E' il caso di questi Technical Quartet Industries segnalatimi da un mio contatto musico che era riuscito a sentire tutti i brani in rete (vedi note in fondo alla rece).. Mi prendo il disturbo di recensire un demo con sei pezzi, divulgato in sole 30 copie nel lontano 1987, perché questa musica aveva dell'incredibile. Quando si dice che uno "è avanti" ... bè, questi erano molto avanti. E il pensiero che siano scomparsi nel nulla, quanto meno come progetto con questo nome, dice molto su come si evolvono le dinamiche del mercato disografico. Questi tizi se avessero incappato nel management giusto e lungimirante, sarebbero stati dei Sigur Ros ante-litteram e molto altro.
Il demo dà idea di essere cinacicato, con una copertina in carta ormai macerata,ma la qualità audio è discreta benché frusciante.
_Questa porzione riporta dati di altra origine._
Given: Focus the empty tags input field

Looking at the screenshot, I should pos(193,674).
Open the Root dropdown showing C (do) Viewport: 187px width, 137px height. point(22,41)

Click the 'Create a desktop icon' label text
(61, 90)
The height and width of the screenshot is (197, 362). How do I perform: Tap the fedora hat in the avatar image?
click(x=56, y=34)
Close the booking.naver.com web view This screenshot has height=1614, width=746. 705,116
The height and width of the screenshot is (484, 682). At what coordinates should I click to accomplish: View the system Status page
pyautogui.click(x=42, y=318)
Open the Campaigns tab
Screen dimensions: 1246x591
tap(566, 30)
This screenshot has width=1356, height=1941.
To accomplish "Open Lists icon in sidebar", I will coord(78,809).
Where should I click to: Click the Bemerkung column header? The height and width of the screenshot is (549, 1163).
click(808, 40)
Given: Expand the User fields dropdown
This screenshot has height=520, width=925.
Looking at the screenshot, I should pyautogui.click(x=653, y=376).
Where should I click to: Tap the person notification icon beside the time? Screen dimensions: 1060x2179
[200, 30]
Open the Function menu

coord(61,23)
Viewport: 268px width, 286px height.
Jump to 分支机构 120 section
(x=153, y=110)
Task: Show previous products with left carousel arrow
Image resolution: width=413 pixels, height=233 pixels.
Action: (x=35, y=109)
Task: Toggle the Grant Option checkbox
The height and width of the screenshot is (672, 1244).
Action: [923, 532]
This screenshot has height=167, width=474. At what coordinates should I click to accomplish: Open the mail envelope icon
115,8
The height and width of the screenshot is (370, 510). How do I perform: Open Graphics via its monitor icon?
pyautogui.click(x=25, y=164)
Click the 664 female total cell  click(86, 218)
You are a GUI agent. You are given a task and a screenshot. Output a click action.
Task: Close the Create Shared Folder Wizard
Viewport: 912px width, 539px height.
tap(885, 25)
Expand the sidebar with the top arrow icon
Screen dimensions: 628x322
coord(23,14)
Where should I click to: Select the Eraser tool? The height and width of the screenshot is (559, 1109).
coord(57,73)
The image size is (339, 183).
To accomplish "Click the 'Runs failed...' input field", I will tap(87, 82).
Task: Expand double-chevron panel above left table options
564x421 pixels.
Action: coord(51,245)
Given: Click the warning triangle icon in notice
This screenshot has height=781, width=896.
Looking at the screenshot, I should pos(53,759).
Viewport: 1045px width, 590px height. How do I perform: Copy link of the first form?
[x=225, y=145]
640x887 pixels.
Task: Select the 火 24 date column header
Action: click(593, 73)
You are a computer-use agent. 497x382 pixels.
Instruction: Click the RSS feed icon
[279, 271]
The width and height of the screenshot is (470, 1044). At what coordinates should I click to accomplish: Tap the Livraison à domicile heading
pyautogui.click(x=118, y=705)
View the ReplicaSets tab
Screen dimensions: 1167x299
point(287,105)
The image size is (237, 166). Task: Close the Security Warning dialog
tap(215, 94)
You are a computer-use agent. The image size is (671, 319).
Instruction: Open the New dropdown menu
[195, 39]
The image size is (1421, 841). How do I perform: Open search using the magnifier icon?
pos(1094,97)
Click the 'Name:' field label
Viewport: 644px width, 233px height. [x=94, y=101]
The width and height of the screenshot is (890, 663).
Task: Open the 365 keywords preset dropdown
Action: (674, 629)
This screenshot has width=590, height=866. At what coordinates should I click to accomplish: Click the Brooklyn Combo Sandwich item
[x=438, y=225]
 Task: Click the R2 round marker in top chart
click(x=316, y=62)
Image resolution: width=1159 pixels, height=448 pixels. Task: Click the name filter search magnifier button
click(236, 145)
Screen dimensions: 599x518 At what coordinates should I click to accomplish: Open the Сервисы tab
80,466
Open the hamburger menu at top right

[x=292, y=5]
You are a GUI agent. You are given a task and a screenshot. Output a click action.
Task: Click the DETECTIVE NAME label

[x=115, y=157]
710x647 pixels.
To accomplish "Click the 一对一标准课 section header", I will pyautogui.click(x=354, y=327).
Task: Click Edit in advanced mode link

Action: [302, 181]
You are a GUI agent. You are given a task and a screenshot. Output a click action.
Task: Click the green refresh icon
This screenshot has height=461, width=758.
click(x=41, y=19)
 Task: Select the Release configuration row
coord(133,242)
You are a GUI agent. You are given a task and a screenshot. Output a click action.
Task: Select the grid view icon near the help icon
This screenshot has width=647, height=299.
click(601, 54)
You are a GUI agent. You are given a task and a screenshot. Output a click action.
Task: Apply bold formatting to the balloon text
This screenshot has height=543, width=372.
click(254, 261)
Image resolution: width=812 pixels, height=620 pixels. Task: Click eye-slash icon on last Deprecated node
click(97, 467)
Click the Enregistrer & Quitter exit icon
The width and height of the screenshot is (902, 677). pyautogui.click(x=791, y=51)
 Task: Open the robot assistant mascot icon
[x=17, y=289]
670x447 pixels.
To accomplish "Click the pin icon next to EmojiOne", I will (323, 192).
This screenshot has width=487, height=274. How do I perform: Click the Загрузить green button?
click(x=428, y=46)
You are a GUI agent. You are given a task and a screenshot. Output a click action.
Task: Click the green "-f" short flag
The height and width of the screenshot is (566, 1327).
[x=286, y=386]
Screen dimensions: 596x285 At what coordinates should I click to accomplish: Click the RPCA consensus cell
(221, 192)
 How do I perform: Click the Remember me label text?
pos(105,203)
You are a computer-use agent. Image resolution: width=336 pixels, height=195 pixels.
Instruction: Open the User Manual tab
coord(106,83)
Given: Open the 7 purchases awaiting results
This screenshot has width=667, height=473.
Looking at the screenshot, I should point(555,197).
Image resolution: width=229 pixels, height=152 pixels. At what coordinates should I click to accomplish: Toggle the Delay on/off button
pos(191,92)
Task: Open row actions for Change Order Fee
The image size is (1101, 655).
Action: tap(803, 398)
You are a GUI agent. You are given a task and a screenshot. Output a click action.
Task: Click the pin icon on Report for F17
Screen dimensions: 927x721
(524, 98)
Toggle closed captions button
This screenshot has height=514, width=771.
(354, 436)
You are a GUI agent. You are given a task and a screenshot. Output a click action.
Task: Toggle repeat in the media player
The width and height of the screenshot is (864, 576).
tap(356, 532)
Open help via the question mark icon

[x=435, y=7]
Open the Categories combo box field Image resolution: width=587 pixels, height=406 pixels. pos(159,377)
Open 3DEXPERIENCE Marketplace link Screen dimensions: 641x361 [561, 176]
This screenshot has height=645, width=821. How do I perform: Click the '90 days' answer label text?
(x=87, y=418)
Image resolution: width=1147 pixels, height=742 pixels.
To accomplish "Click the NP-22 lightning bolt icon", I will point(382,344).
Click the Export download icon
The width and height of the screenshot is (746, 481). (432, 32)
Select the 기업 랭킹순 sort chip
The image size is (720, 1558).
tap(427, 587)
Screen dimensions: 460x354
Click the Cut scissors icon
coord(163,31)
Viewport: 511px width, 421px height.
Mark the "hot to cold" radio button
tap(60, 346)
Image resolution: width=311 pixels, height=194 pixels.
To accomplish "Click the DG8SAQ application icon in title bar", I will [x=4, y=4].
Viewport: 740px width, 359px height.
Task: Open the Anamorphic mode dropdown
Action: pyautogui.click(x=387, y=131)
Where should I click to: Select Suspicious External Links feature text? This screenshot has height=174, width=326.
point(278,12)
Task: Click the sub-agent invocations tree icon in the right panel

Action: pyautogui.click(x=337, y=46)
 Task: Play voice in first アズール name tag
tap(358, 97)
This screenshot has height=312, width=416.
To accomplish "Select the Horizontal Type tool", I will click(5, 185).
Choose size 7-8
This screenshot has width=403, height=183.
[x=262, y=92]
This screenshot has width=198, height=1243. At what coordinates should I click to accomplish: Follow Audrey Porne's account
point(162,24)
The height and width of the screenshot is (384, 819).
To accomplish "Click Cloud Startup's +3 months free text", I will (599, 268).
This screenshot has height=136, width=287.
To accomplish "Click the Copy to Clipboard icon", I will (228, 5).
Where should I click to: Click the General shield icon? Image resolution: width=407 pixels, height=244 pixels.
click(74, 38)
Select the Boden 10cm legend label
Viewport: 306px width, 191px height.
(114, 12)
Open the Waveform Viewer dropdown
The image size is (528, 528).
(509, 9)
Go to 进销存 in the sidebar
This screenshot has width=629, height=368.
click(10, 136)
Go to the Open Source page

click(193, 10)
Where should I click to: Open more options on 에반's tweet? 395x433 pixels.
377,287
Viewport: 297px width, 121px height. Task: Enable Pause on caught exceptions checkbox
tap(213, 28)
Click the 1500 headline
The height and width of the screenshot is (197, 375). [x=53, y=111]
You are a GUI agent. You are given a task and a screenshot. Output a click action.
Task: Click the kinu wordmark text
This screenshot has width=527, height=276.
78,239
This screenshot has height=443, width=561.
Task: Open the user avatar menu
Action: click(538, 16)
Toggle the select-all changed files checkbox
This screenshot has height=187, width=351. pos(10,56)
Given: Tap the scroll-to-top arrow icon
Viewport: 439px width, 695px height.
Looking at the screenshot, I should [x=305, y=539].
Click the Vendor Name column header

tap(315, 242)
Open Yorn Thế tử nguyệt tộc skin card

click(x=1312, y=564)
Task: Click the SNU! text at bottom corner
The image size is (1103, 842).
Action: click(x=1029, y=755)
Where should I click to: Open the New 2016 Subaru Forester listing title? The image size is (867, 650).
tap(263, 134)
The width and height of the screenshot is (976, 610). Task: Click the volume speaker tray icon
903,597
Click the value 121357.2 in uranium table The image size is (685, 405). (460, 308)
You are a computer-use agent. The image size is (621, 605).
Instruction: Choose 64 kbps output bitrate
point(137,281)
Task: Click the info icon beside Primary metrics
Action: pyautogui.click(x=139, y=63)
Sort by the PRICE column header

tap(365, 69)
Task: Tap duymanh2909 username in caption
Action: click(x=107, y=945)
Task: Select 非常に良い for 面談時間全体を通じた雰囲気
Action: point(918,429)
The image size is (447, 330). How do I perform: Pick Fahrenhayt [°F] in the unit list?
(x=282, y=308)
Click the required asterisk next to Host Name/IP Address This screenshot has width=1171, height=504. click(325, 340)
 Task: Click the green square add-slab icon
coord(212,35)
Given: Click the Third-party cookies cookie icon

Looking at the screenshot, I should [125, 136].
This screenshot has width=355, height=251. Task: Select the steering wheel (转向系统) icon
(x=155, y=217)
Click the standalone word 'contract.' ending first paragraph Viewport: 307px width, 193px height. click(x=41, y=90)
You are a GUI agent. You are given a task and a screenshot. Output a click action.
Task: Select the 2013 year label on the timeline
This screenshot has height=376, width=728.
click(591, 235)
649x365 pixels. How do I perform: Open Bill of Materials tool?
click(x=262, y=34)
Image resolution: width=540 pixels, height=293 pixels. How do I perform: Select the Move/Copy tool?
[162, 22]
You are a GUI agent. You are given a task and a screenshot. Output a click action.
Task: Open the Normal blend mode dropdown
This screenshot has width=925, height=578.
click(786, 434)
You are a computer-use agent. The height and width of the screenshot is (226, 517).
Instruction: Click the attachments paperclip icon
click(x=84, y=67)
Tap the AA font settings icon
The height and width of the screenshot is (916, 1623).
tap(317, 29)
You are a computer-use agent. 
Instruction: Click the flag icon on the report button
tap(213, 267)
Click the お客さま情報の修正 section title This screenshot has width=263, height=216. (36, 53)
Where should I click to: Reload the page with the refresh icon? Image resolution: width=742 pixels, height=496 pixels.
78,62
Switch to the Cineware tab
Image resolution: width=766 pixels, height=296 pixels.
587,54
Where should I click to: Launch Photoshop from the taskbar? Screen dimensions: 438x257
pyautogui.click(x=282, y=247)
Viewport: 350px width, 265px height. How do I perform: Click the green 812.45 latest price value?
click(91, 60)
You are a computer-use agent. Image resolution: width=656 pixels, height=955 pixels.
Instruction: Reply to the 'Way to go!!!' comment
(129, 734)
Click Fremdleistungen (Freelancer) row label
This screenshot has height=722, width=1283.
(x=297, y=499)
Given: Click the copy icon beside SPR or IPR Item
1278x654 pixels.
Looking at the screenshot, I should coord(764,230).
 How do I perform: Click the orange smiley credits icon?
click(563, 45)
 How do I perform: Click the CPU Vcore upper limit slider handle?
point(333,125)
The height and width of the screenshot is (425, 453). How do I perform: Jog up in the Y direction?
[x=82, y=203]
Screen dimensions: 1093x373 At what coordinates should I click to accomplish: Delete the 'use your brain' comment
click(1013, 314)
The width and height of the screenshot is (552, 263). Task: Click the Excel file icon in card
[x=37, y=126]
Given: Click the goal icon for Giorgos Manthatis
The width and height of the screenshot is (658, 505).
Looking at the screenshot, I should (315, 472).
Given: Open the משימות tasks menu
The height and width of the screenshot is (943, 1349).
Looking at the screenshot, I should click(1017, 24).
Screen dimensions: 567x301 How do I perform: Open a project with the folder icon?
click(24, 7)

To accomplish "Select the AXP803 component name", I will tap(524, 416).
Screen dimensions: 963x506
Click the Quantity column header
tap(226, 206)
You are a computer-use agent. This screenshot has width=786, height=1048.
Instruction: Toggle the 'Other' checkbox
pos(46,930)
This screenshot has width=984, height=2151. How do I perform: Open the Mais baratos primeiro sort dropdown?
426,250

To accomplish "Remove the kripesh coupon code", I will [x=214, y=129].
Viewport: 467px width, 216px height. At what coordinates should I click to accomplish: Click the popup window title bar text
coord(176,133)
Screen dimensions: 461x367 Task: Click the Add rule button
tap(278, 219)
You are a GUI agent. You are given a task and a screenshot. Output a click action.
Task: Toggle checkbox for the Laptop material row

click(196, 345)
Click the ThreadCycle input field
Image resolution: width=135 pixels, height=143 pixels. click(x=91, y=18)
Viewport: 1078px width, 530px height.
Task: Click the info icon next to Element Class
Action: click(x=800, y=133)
Grafica non particolarmente originale, anche perché il quartetto non era composto da bei faccini stile boyband, a parte la signorina Paulette. Però la confezione è relativa, al massimo è interessante come esempio del trend di quei tempi. Il contenuto musicale è ciò che fa drizzare le antenne e non solo quelle.
L'album parte con la main title track che è un lento mantra ipnotico su cui la voce di Paulette tesse litanie cosmiche da brivido. Litanie lamentose con un fascino alieno. Sonorità molto ricercate, ritmo sullo stile di cose che sarebbero venute di moda almeno tre o quattro anni dopo, testi incomprensibili, ma che sembrano raccontarti qualcosa di misterioso e maledetto. Nei brani successivi la voce della fanciulla si alterna a quella di un uomo - non si sa quale dei tre - lasciando spazio ad atmosfere più cavernose e rarefatte. Ma il mood resta il medesimo. "Plastic ego" e "Void mirror" sono prototipi di drone-music in anticipo di anni. E il resto dei pezzi non è da meno.
Se penso alla scena lettronica e industrial di quel periodo preciso focalizzo qualche band che faceva cose simili. Il punto è che le faceva in maniera più imprecisa, artigianale, procedendo un po' tentoni. Anche la qualità dei suoni era più sporca, le idee insistite e ripetivive. Qui invece si percepisce una chiarezza di obbiettivi e il livello della produzione è molto alto.
Qualcosa dei Technical Quartet Industries è comparso su YouTube a sprazzi. Fino a qualche tempo fa l'intero demo era ascoltabile, poi è sparito in quanto hanno eliminato il canale. Ma qalcosina si trova ancora, per farsi un'idea. Una copia della cassetta attualmente è valutata a cifre elevate, vuoi perché effettivamente rarissima, vuoi perché merita davvero di essere conservata e trasmessa alla posterità.